» Written task: Render the entries below as a JSON list of strings, one string per line and blank lines omitted, covering only the lines from the one containing "Select the Dunder" up to and including the one containing "coord(1037,285)".

=-=-=

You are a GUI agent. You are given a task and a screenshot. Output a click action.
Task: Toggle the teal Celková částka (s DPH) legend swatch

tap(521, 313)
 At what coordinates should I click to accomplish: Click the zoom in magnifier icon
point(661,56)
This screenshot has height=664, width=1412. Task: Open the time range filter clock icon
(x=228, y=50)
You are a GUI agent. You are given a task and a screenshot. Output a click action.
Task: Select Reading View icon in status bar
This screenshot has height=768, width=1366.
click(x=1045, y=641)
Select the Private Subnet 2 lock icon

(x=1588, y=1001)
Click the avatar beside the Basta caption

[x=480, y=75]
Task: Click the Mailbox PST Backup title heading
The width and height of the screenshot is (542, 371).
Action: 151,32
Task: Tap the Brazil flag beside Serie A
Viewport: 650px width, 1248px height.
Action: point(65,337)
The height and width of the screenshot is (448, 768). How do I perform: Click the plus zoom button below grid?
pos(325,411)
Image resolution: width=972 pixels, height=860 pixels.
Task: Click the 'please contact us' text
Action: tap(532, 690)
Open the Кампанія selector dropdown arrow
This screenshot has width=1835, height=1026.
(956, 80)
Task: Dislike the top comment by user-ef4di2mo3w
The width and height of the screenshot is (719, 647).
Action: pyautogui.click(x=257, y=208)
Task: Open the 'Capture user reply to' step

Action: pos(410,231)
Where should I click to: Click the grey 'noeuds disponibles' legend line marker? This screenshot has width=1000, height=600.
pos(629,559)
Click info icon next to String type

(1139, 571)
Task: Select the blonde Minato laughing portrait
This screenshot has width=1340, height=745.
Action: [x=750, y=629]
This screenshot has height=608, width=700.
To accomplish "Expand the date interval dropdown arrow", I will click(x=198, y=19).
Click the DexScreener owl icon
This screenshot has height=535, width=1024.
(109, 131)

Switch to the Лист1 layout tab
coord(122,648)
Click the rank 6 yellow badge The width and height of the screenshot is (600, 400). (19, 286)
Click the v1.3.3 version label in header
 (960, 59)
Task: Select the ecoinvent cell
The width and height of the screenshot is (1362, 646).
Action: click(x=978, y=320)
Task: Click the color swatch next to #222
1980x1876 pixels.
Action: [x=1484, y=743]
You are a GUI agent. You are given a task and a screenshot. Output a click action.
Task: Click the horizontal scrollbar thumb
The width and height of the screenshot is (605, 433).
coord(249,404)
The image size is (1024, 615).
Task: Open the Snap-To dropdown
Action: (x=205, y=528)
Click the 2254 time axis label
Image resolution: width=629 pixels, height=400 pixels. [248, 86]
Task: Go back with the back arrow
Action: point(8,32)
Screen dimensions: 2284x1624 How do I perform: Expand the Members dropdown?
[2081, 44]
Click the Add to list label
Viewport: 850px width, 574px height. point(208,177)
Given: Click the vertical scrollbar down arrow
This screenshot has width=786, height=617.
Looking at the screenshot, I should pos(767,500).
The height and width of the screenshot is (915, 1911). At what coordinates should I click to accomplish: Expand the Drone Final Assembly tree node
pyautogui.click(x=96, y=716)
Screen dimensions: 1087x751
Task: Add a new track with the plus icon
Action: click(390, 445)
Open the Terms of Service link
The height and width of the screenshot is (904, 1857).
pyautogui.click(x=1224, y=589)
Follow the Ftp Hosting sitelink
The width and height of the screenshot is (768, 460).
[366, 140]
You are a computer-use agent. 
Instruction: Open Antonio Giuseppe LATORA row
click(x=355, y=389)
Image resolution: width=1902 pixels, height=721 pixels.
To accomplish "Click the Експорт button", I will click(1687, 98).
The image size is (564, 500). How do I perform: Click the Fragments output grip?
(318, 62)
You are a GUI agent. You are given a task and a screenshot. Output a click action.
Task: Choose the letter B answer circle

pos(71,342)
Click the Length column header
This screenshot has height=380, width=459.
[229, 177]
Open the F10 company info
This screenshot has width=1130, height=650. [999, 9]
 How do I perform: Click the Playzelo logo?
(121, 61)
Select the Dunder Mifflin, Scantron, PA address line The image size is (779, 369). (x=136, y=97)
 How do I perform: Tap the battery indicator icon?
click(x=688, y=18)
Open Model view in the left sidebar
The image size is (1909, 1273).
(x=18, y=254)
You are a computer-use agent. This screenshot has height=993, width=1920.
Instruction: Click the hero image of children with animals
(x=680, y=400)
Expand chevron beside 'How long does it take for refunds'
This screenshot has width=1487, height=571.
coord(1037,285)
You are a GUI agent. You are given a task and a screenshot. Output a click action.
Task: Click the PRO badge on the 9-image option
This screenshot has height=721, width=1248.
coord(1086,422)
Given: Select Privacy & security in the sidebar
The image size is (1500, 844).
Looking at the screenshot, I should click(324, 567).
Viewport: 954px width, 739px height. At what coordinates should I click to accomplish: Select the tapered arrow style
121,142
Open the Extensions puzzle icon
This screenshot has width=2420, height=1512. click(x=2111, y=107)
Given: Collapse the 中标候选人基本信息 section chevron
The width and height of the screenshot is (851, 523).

=-=-=

» Written solution:
[
  "Select the Dunder Mifflin, Scantron, PA address line The image size is (779, 369). (x=136, y=97)",
  " How do I perform: Tap the battery indicator icon?",
  "click(x=688, y=18)",
  "Open Model view in the left sidebar",
  "The image size is (1909, 1273).",
  "(x=18, y=254)",
  "You are a computer-use agent. This screenshot has height=993, width=1920.",
  "Instruction: Click the hero image of children with animals",
  "(x=680, y=400)",
  "Expand chevron beside 'How long does it take for refunds'",
  "This screenshot has width=1487, height=571.",
  "coord(1037,285)"
]